15 Nisan 2014 Salı

BAHAR ÇARPMASI,


Sabahları kızımı okula bıraktıktan sonra parka gidip yürüyüş yapıyorum. Hem sabahın mis gibi havasını soluyor, hem de yeşillikler içerisinde güne güzel başlıyorum.
Bu sabah da kızımı okula bıraktım arabayla parka doğru gidiyorum, önümden geçen arabanın arka camı açıldı. 9-10 yaşlarında bir kız çocuğu elindeki peçeteleri dışarıya fırlattı. Son model bir araba, içinde Ray-Ban gözlüklü baba, kolej kıyafetli çocuk, peçeteler sokağa...
Para hiç bir görgüsüzlüğü kapatamıyor diye düşünürken sokağın sonundaki müstakil evin önünde haftanın en az 3 günü gördüğüm şeyi görüyorum. Şoför evin sahibinin arabalarını yıkıyor, yol su içinde. İki araba pırıl pırıl. Patron obsesif galiba diyerek geçiştirilecek bir durum değil, susuz bir yaz geçirme ihtimalimiz bu kadar yüksekken su israfına kayıtsız kalmamak gerek de Belediyeye şikayet mi etsem? Arabaların sahibi  "Faturasını ödüyorum size ne" derse yine de kamuya zarar veriyor diye yaptırım uygulanabilir mi?

Yoluma devam ediyorum ama hafiften gerilmiş durumdayım. Bir kaç sokak ötede ilköğretim okuluna çocuklarını bırakan veliler yolu tamamen tıkamış durumdalar. Okul kapısına en yakın yere park etme telaşıyla olmayacak yerlere arabalarını çekiyorlar. Klakson seslerine bakılırsa düğün konvoyu veya seçim arabaları zannedebilirsiniz. Herkes sinirli, biri arabanın camını açmış: Sana ehliyet verene mi kızayım araba alana mı?" diyerek bir kadın şoföre bağırıyor. Kadın hiç oralı değil, hem telefonla konuşuyor hem de park etmeye çalışıyor. Güç bela aralarından geçip yürüyüş yapacağım park yerine ulaşıyorum. Daha önce yazmıştım burası içinde yapay gölü bulunan kocaman bir park. Bir kilometrelik yürüyüş parkuru ve ağaçlar, yeşiller  arasında yollar var. Yürüyüş parkurunda hızlı hızlı yürüyen insanlar olduğu gibi sırf muhabbet etmek için gelen guruplar da var. 

Kalabalığa girmemek için parkın içindeki toprak yolda yürüyorum. Kafamı boşaltmak güne iyi başlamak niyetim; etrafa sadece bakmak, bir şey görmemek.

(Tıklama hedefi verileri)
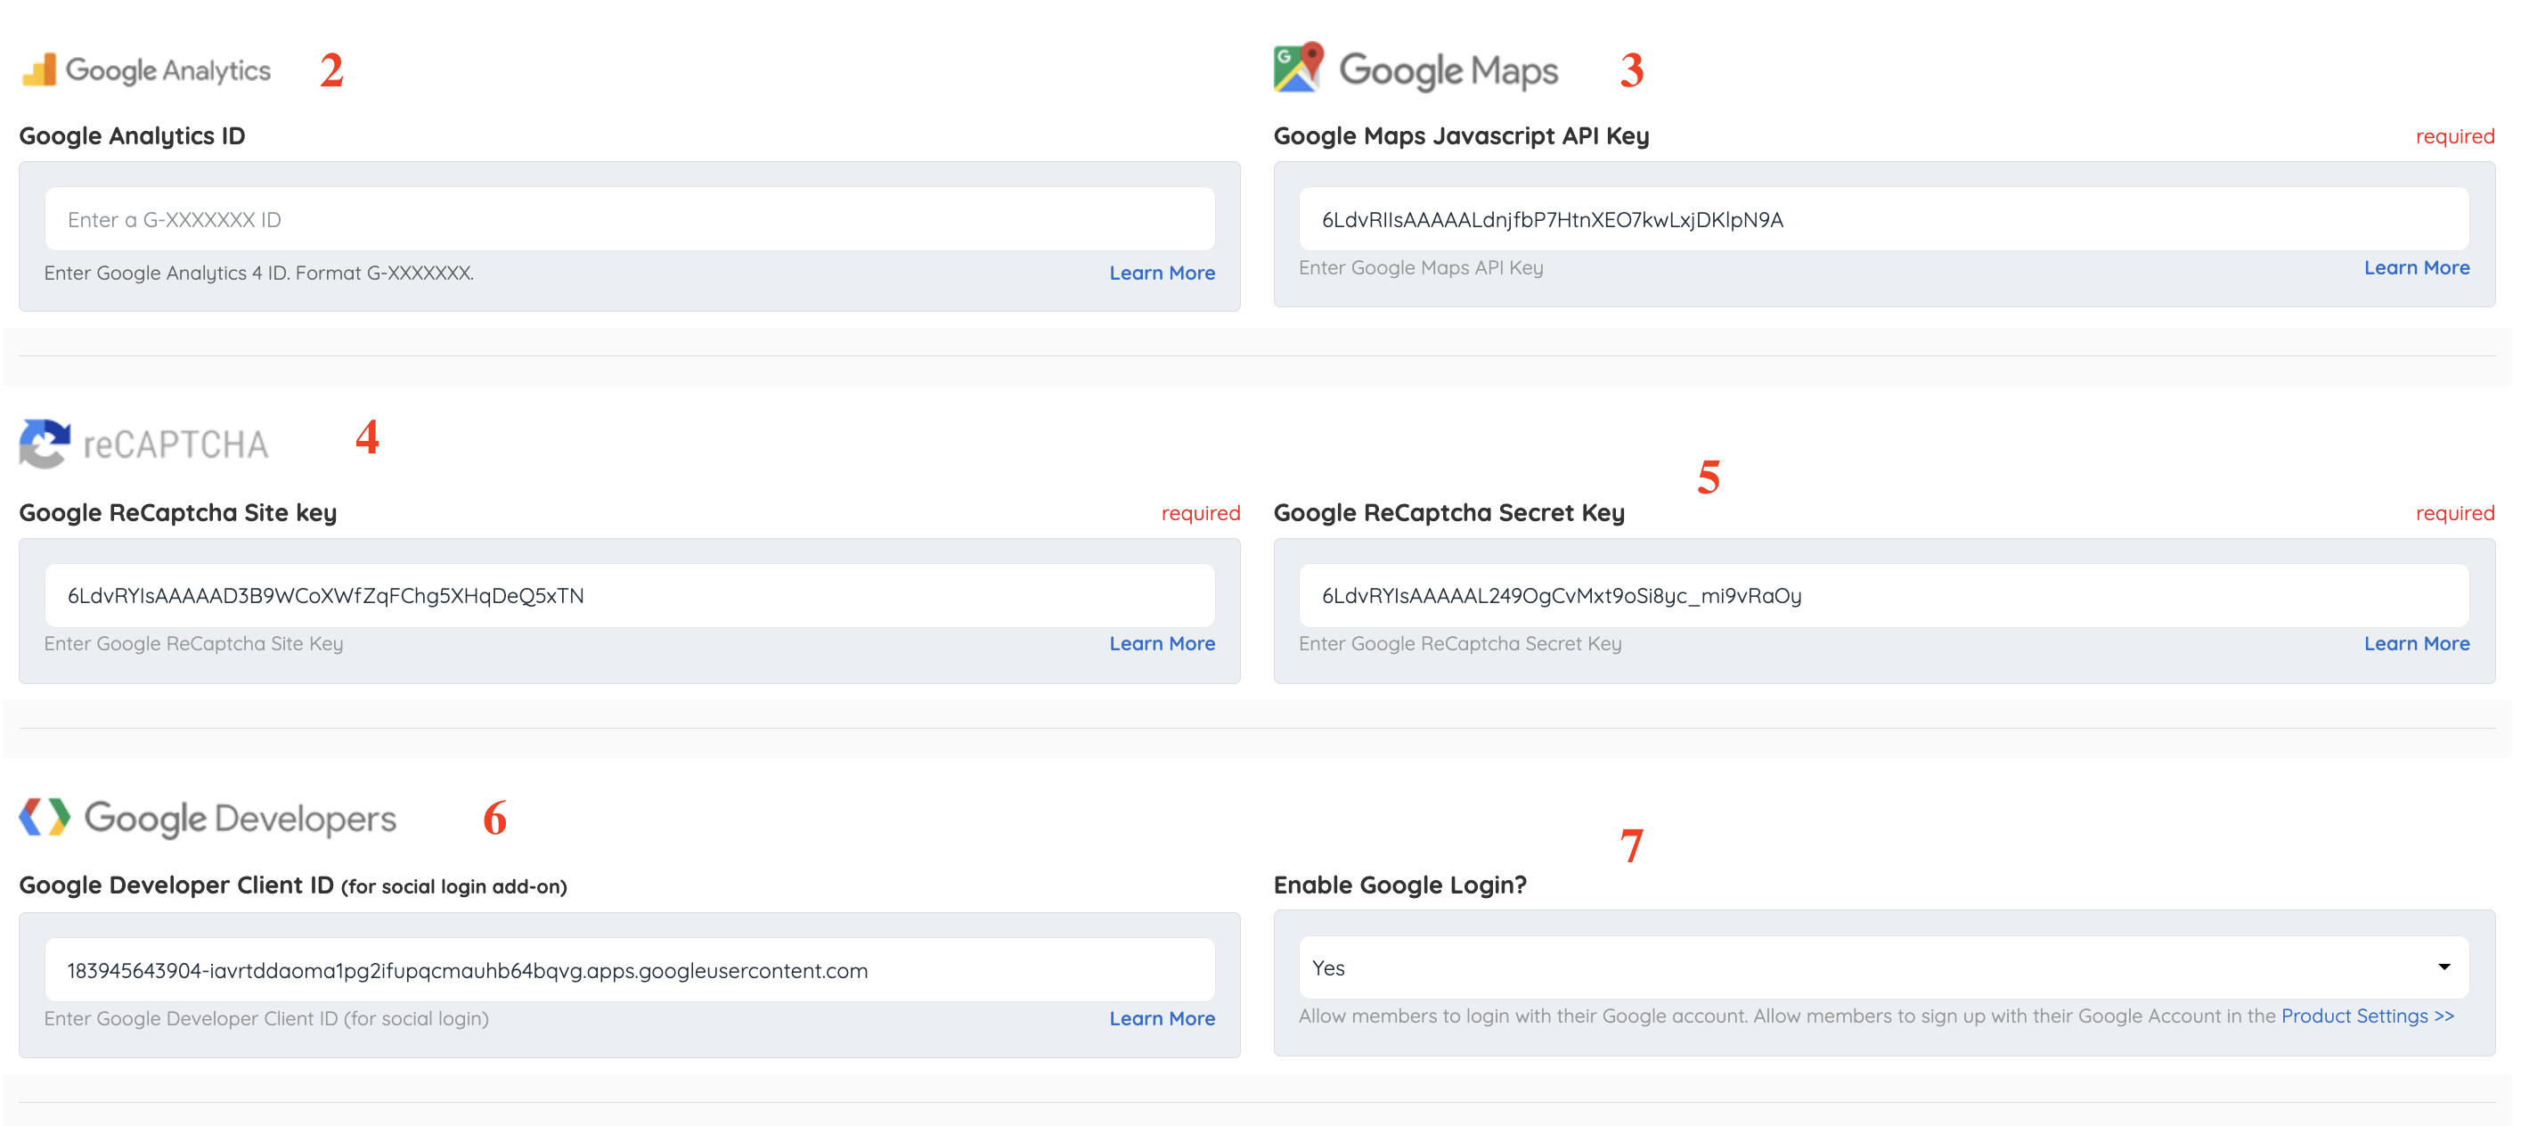Open Learn More under Developer Client ID
The height and width of the screenshot is (1126, 2521).
click(x=1162, y=1018)
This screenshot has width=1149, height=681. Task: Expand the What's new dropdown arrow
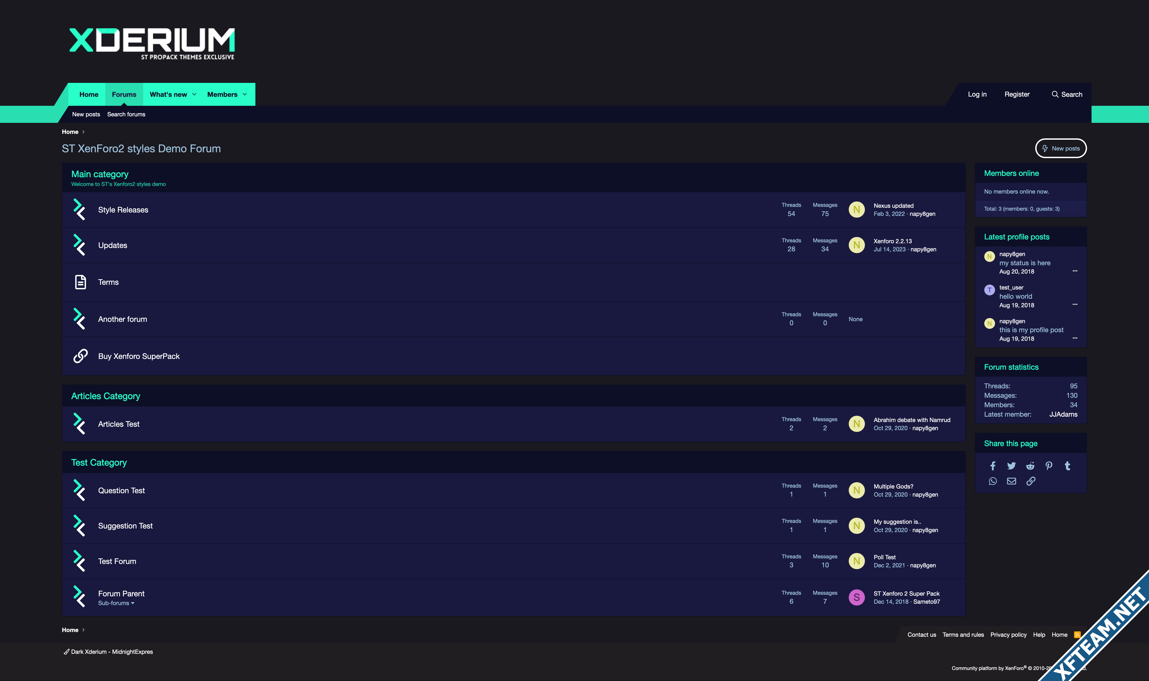[x=194, y=95]
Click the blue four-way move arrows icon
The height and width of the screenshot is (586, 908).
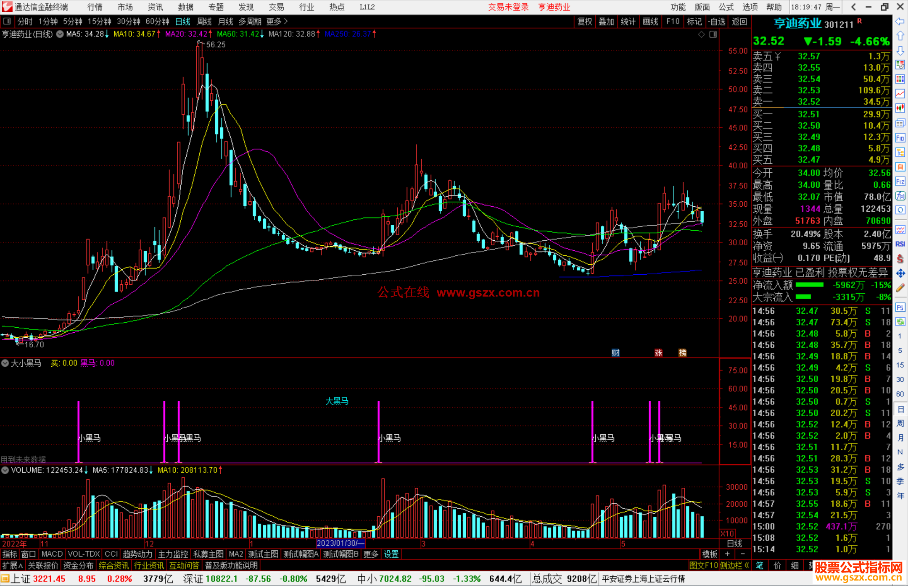pyautogui.click(x=900, y=273)
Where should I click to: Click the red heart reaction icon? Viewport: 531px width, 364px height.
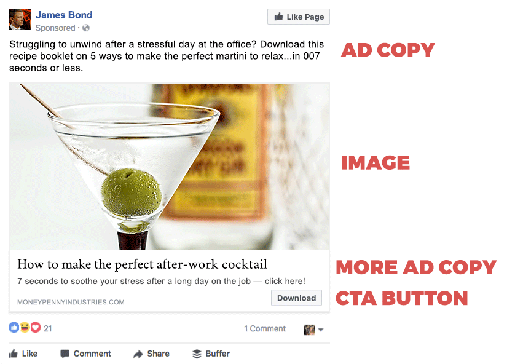coord(36,327)
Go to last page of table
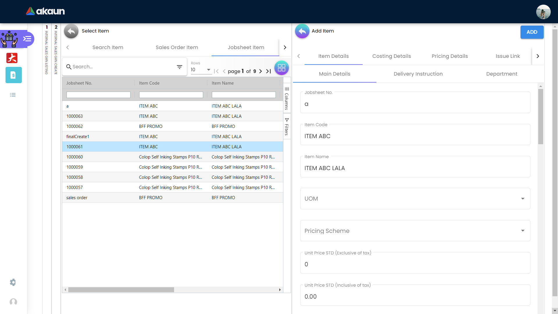Screen dimensions: 558x314 point(269,71)
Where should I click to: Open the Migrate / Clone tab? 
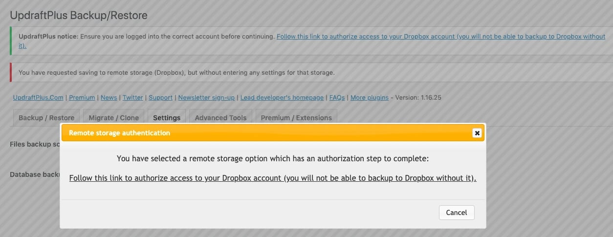click(x=113, y=118)
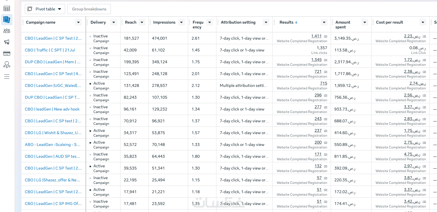Open the table view icon in sidebar
The height and width of the screenshot is (212, 437).
pyautogui.click(x=7, y=8)
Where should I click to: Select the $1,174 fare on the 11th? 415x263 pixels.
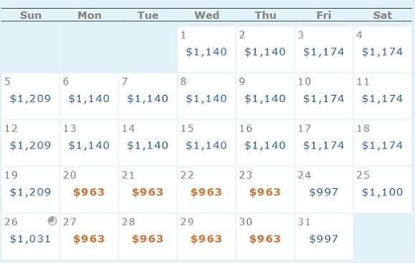pyautogui.click(x=383, y=98)
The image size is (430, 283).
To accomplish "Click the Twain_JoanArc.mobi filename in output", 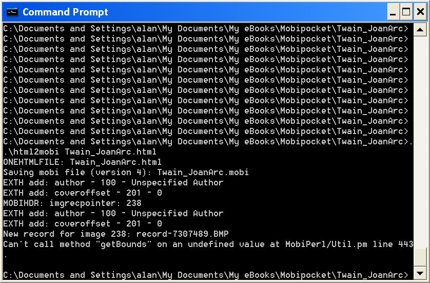I will click(x=203, y=173).
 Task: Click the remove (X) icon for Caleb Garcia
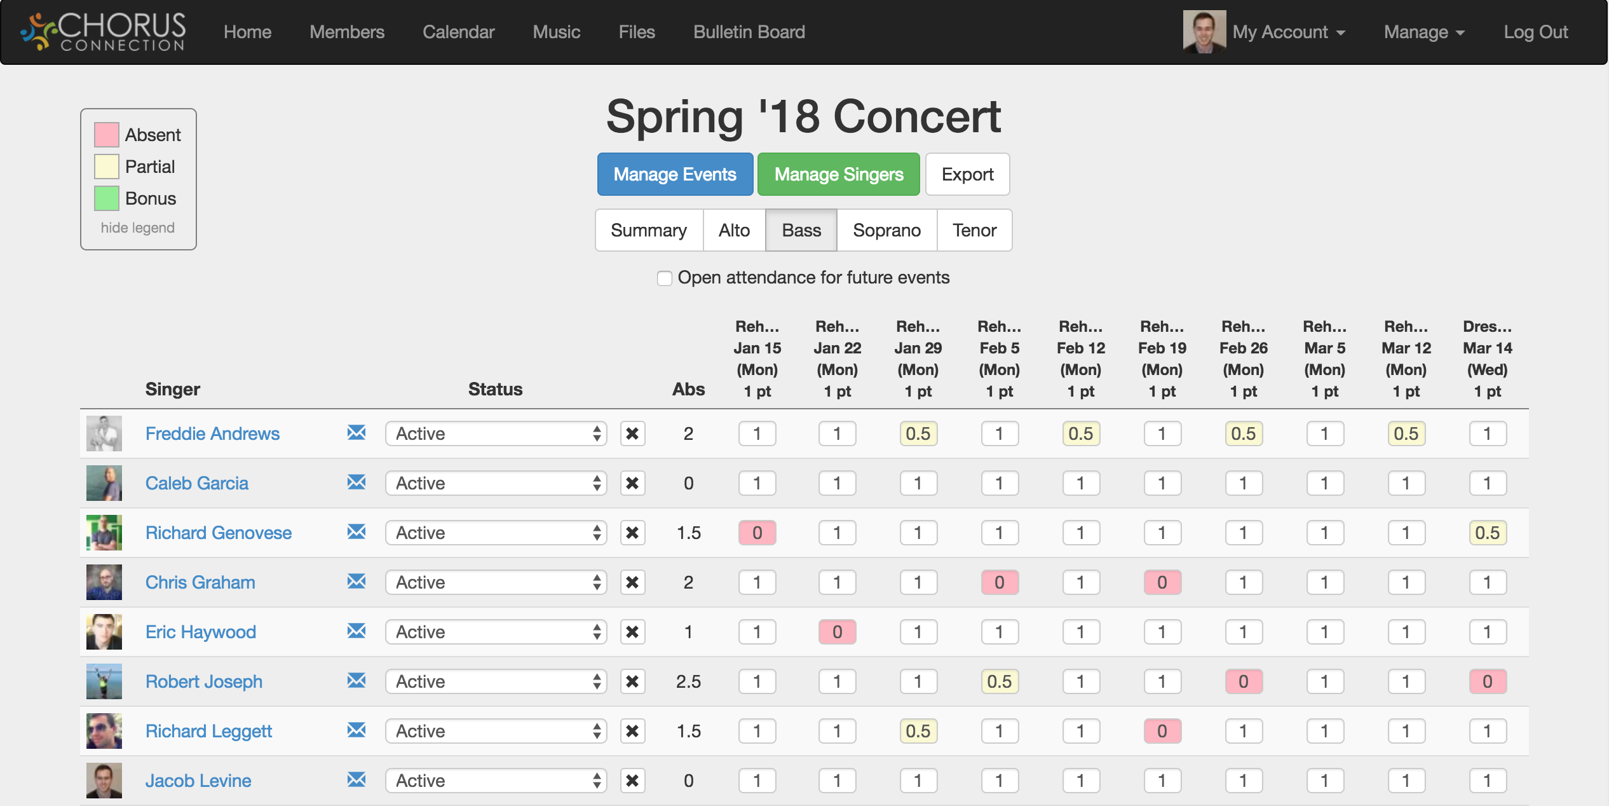pos(632,483)
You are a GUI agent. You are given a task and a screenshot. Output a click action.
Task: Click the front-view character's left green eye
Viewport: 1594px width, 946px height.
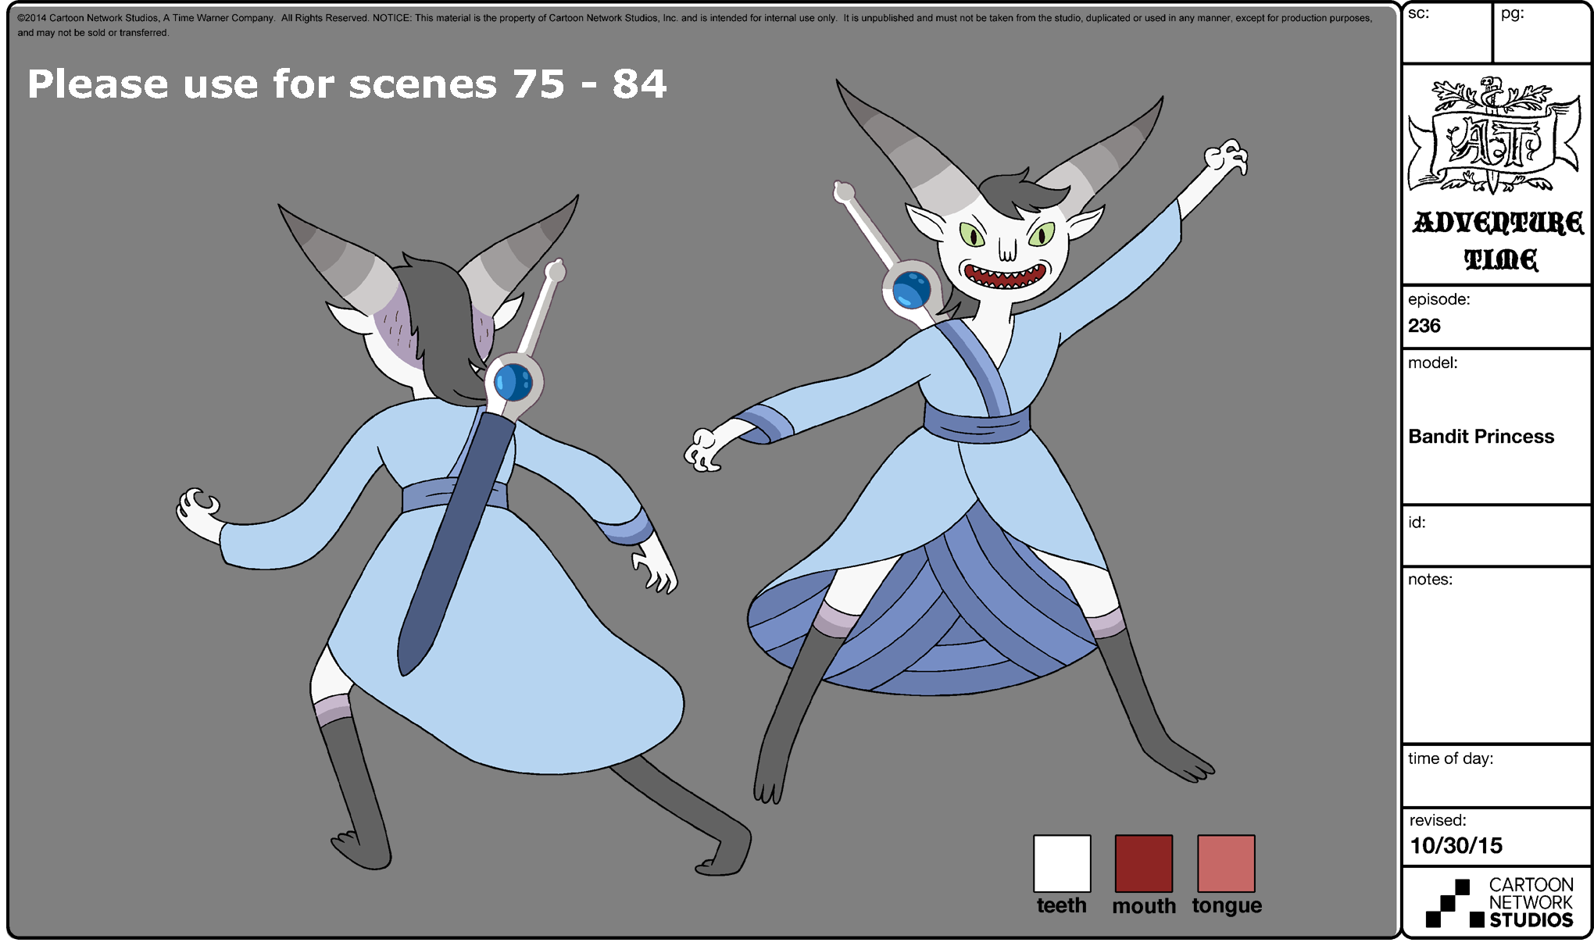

## Yapılacak İş:
Okuma metnine göre yürüyüş yapılan parkta insanlar dışında neler bulunuyor? Hepsini sıralayın.

## Tamamlanan Görev:
- Yapay göl
- Bir kilometrelik yürüyüş parkuru
- Ağaçlar
- Yeşillikler arasında yollar
- Toprak yol